======== Exercise passage ========
- Overview
- Before starting
- prepare your fastq files
- extract barcodes
- demultiplex libraries
- prepare metadata
Overview
Our lab – in collaboration with the VEuPathDB group at UPenn, UGA and UND – developed MicrobiomeDB, a web-based platform for sharing, integrating and carrying out sophisticated queries of microbiome experiments. By signing up for a free account on MicrobiomeDB, you can use tools on our site to analyze your microbiome data.
Before starting
- You’ll need access to your raw 16S rRNA gene sequence data, in the form of one forward.fastq.gz and one reverse.fastq.gz
- Sign-up for a Google account (alternatively, Microsoft Excel is fine)
- Get access to a compute cluster (or local workstation) with QIIME installed
- Sign up for an account on microbiomeDB.org (it’s free!)
prepare your fastq files
Activate qiime2 and unzip your fastq files
source activate qiime2
gunzip *fastq.gz
Depending on the exact format of your fastq files, you may need to remove the ‘+’ in the fastq files
perl -ane 'if (m/^\@/){s/\+//;} print;' forward.fastq > forward.fastq
extract barcodes
extract_barcodes.py \
-f forward.fastq \
-r reverse.fastq \ #only used for paired-end reads
-l 16 \ #this option specifies the barcode length. see documentation for guidance for your particular barcodes.
========
Assignment 1 » Reproduce the part of the MicrobiomeDB guide starting at "- Get access" and ending at "your particular barcodes.".
Assignment 2 » According to the MicrobiomeDB guide, which software must be installed on the compute cluster or local workstation?
The data that comes after the MicrobiomeDB guide has no role in this exercise.
======== Supplied material ========
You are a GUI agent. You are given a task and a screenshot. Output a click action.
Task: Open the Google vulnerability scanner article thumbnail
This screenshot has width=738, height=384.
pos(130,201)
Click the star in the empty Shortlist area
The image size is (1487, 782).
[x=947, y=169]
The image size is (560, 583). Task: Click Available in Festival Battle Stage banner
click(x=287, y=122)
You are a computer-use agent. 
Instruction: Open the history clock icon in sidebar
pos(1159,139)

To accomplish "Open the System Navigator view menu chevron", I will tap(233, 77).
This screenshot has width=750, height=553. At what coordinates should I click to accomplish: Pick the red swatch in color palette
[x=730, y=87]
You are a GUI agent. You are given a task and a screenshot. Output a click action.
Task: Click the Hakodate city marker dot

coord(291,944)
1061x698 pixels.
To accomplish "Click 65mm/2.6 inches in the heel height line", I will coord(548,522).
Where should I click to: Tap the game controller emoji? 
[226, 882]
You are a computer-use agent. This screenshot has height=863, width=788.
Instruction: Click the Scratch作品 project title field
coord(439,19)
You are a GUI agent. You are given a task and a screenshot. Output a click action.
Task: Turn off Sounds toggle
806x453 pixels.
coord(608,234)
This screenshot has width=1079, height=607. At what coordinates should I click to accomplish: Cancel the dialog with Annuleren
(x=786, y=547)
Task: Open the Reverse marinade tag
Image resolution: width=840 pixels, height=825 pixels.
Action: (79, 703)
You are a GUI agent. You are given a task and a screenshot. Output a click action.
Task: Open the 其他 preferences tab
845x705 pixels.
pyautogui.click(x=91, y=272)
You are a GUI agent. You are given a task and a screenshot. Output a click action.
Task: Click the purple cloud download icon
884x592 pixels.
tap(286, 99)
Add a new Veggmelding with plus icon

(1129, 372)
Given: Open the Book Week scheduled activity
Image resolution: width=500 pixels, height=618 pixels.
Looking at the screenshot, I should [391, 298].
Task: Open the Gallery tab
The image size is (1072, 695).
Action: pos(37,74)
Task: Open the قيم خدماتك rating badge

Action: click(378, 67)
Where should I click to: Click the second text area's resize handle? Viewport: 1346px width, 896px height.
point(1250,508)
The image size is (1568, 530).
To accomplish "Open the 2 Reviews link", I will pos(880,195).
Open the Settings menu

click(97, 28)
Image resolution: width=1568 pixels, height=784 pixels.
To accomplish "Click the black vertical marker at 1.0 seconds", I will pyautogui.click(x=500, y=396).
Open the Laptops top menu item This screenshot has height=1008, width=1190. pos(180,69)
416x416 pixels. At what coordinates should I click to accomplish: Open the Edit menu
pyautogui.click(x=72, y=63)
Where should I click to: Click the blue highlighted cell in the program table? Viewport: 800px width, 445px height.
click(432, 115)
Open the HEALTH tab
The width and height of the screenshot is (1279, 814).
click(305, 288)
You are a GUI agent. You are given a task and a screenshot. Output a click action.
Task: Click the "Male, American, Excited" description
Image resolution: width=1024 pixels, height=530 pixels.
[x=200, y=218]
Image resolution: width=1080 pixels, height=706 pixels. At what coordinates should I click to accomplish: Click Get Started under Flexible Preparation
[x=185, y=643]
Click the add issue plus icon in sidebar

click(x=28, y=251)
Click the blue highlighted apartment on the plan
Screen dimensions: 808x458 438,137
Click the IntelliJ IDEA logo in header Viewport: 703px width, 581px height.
========
Answer area 1 »
- Get access to a compute cluster (or local workstation) with QIIME installed
- Sign up for an account on microbiomeDB.org (it’s free!)
prepare your fastq files
Activate qiime2 and unzip your fastq files
source activate qiime2
gunzip *fastq.gz
Depending on the exact format of your fastq files, you may need to remove the ‘+’ in the fastq files
perl -ane 'if (m/^\@/){s/\+//;} print;' forward.fastq > forward.fastq
extract barcodes
extract_barcodes.py \
-f forward.fastq \
-r reverse.fastq \ #only used for paired-end reads
-l 16 \ #this option specifies the barcode length. see documentation for guidance for your particular barcodes.

Answer area 2 » QIIME